窓に目を向けると、外はまだ薄暗く、日が登るにはあと一刻程あるようだった。
もう一眠りしようと、シャオンは再び瞳を閉じたが、いくら寝ようと思ってもなかなか眠りにつくことが出来ない。
昨晩は最近よく見ていた昔の夢も見ることなく、久し振りに熟睡できた所為だろう。
時間もあるので、シャオンは朝方の森を散歩しようと思い立ち、ゆっくりとした動作で寝台から降りた。
若干覚束ない足取りで窓際に近付くと、窓に手をかけ、勢いよくそれを開け放った。
そうすると、新鮮な空気とともに、早朝特有の冷気が部屋へと流れ込んできた。
それにより、寝起きの頭がすっきりと冴えてくる。
「はー、やっぱり此処の空気、おいし…」
少しの間冷えた空気を堪能していたが、すぐに肌寒さを感じ、シャオンは傍にあった上着を羽織って外に出た。
「昼間とはちょっと雰囲気が違うんだなぁ」
朝露に濡れた緑を横目に見ながら、シャオンは建物の裏手の森を歩いていた。
「あっ、この野草欲しかったのよねー。ん?あれは…」
足元に生えた草を手に取ると、シャオンは同じような草を数本持ってきていた鞄にしまった。

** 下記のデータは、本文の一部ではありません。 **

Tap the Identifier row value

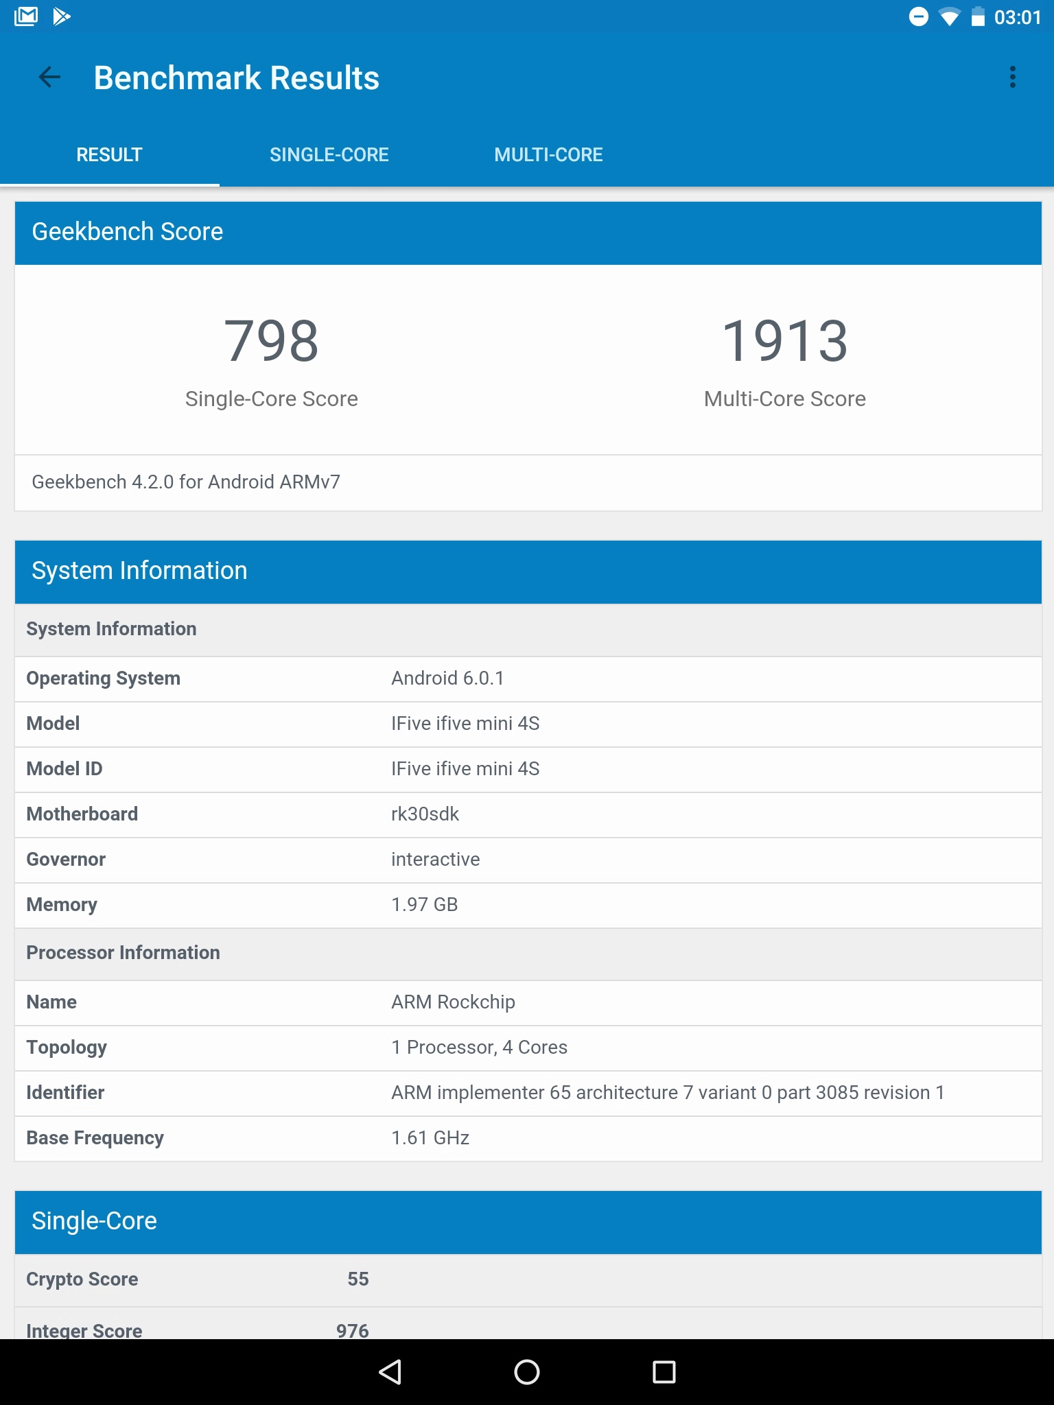[667, 1093]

あまり人の出入りが無いらしいその場所には、普段なかなか見られないような種類の草々が生い茂っており、シャオンの興味を引いた。
医者だった育ての親の影響で、効能のある植物等に関しては多少の知識がある。
薬草になるものや毒のある植物の見分け方は、この旅の中で非常に役に立っていた。
これは火傷に、あそこの木の実は潰して煮出すと解熱効果が…
あれやこれやと思い出すうちに、昔に戻ったような気がしてきた。
久し振りに味わうその感覚に、シャオンは段々と薬草探しに夢中になっていった。
暫く散策していくと、この地域特有のものなのか、今まで見たことがない植物が数種見つかった。
「あとでセレスティアさんに、色々教えて貰おう。ついでに足りなくなった薬も作ってしまおうかな」
荷物の中にある薬の在庫を思い出しながら、完全に思考がそちらに傾いていた。
シャオンにとっては短い時間だったが、薬草探しに夢中になっていた所為もあり、気づかぬ間に随分と森の奥まで来てしまっていた。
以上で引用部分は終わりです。